Retooling plants for EVs will save GM billions

DETROIT — As General Motors begins transitioning to an all-electric light-vehicle portfolio, its manufacturing philosophy is clear: Use the assets it already has.

GM will retool assembly plants to produce electric vehicles, convert engine plants into battery facilities and build electric drive units at transmission plants to streamline and reduce the cost of EV manufacturing, said Gerald Johnson, executive vice president of global manufacturing and sustainability.

By 2025, EV production will account for 20 percent of GM’s manufacturing footprint in North America, Johnson said as part of the automaker’s presentation to investors last week. By 2030, it’s projected to be half.

Renovating existing plants, rather than building new ones, will save GM $1.5 billion per plant, Johnson said. That will total $15 billion in capital spending saved by 2030 and up to $30 billion by the time GM has converted its full lineup to battery power.

The strategy contrasts with Ford Motor Co.’s newly revealed plan to build battery plants and an electric pickup plant on two new campuses in Tennessee and Kentucky.

GM began retooling its Detroit-Hamtramck Assembly plant for EV production last year. The plant, since renamed Factory Zero, is slated to launch its first vehicle, the GMC Hummer EV pickup, this fall. GM repurposed 80 percent of the plant’s infrastructure and equipment, Johnson said.

“We didn’t build walls,” he said. “We didn’t have to create a shipping yard. We didn’t have to add utilities or building infrastructure. We already had them.”
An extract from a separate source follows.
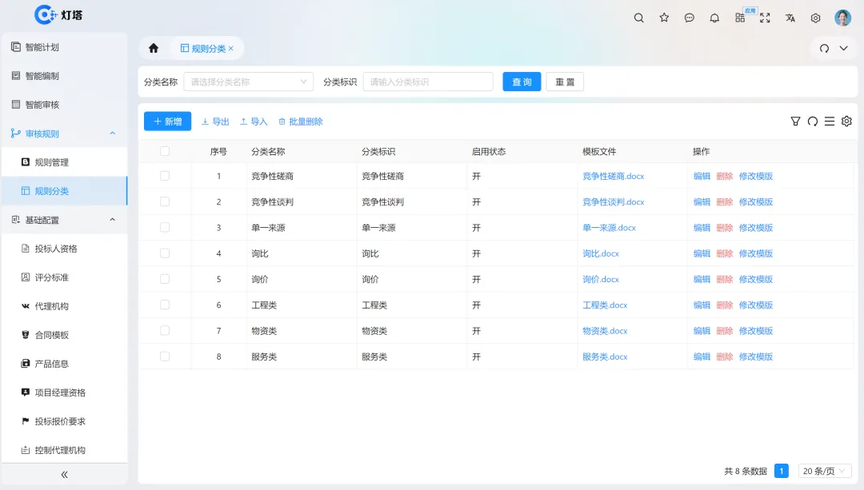Open the notification bell icon
The height and width of the screenshot is (490, 864).
[x=714, y=18]
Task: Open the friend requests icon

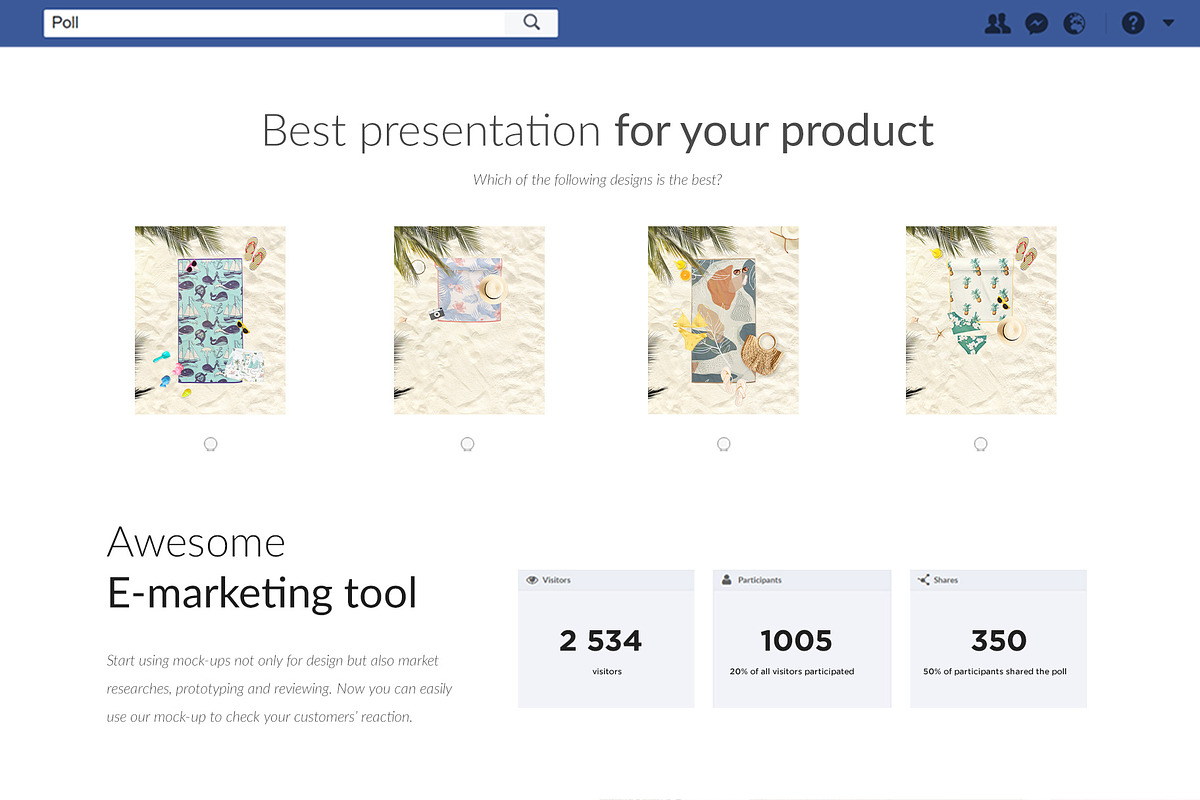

The retooling and advanced technology updates cost two-thirds as much as an all-new plant would have, he added.

Rehabbing plants also saves time, Johnson said. Factory Zero began preproduction less than two years after its renovation started, and retooling can go even quicker at plants that will build EVs alongside gasoline-powered vehicles, such as Spring Hill Assembly in Tennessee.

Four years can pass between breaking ground on an undeveloped construction site and the start of production, and new plants require more time and resources to validate, troubleshoot and synchronize processes, Johnson said.

Another reason GM doesn’t need new plants: Much of the assembly process remains the same between EVs and gasoline-powered vehicles, he said.

No matter the propulsion system, all vehicles have seats, doors and many other common parts.

“They process through body shops and paint shops in the same amount of time,” Johnson said. “In fact, we can produce a simple EV in the same amount of working hours it takes to produce an ICE vehicle today.”